Could you arrange the material from the line containing "You are a GUI" through the line containing "Báo cáo tài chính (152, 79)", both included, as a Markdown table with the columns Row (a running number) and Entry (the line itself), skipping blank lines and leaving out the pictures?
[Start of RECORDS FOR PROCESSING]
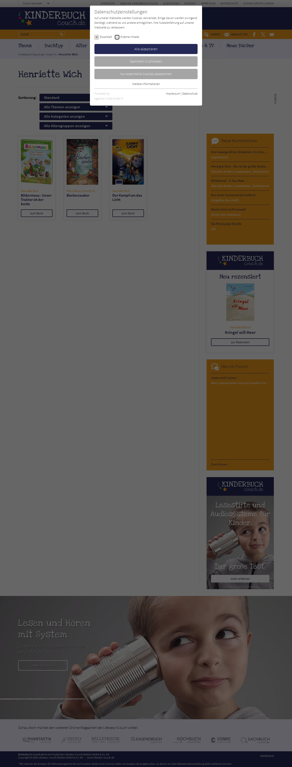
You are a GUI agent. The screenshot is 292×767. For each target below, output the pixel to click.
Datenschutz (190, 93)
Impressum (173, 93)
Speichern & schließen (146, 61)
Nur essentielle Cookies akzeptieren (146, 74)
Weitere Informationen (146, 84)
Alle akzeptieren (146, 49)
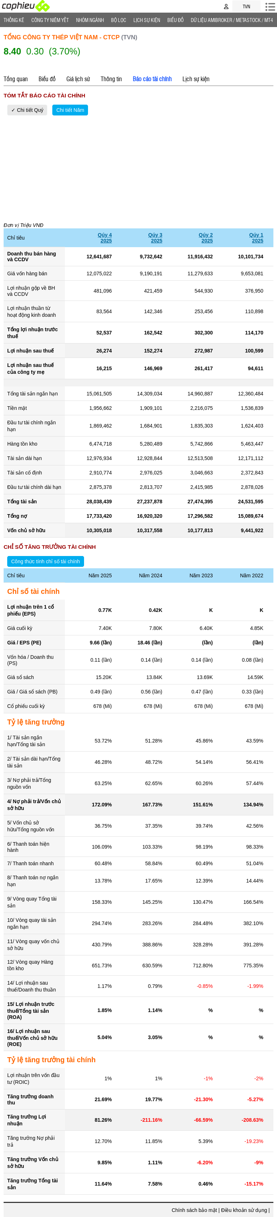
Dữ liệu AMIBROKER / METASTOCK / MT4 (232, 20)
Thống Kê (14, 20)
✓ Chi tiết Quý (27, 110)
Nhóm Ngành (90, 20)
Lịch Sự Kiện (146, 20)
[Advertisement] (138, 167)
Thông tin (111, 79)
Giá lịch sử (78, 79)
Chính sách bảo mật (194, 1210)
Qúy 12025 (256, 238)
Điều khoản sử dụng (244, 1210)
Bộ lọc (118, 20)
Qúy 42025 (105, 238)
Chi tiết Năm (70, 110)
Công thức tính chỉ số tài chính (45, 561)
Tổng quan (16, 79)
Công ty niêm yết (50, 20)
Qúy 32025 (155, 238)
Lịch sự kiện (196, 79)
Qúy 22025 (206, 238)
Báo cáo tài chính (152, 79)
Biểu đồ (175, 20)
[End of RECORDS FOR PROCESSING]
[Start of RECORDS FOR PROCESSING]
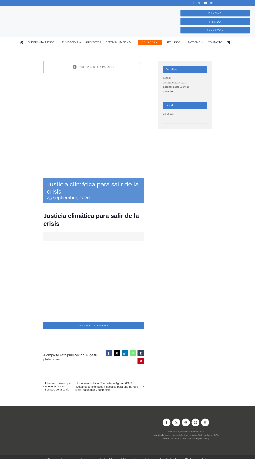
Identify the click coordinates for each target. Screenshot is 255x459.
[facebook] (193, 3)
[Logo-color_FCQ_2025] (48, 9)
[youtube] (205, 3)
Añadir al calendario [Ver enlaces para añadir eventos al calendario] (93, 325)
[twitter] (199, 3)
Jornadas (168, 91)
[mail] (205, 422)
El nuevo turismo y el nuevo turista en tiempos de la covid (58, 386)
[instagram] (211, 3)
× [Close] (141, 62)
[End of RECORDS FOR PROCESSING]
■ WRITTEN SOLUTION
| Row | Entry |
|---|---|
| 1 | You are a GUI agent. The screenshot is 292×767. For each target below, output the pixel to click. |
| 2 | Datenschutz (190, 93) |
| 3 | Impressum (173, 93) |
| 4 | Speichern & schließen (146, 61) |
| 5 | Nur essentielle Cookies akzeptieren (146, 74) |
| 6 | Weitere Informationen (146, 84) |
| 7 | Alle akzeptieren (146, 49) |
| 8 | Dữ liệu AMIBROKER / METASTOCK / MT4 (232, 20) |
| 9 | Thống Kê (14, 20) |
| 10 | ✓ Chi tiết Quý (27, 110) |
| 11 | Nhóm Ngành (90, 20) |
| 12 | Lịch Sự Kiện (146, 20) |
| 13 | [Advertisement] (138, 167) |
| 14 | Thông tin (111, 79) |
| 15 | Giá lịch sử (78, 79) |
| 16 | Chính sách bảo mật (194, 1210) |
| 17 | Qúy 12025 (256, 238) |
| 18 | Điều khoản sử dụng (244, 1210) |
| 19 | Bộ lọc (118, 20) |
| 20 | Qúy 42025 (105, 238) |
| 21 | Chi tiết Năm (70, 110) |
| 22 | Công thức tính chỉ số tài chính (45, 561) |
| 23 | Tổng quan (16, 79) |
| 24 | Công ty niêm yết (50, 20) |
| 25 | Qúy 32025 (155, 238) |
| 26 | Lịch sự kiện (196, 79) |
| 27 | Qúy 22025 (206, 238) |
| 28 | Báo cáo tài chính (152, 79) |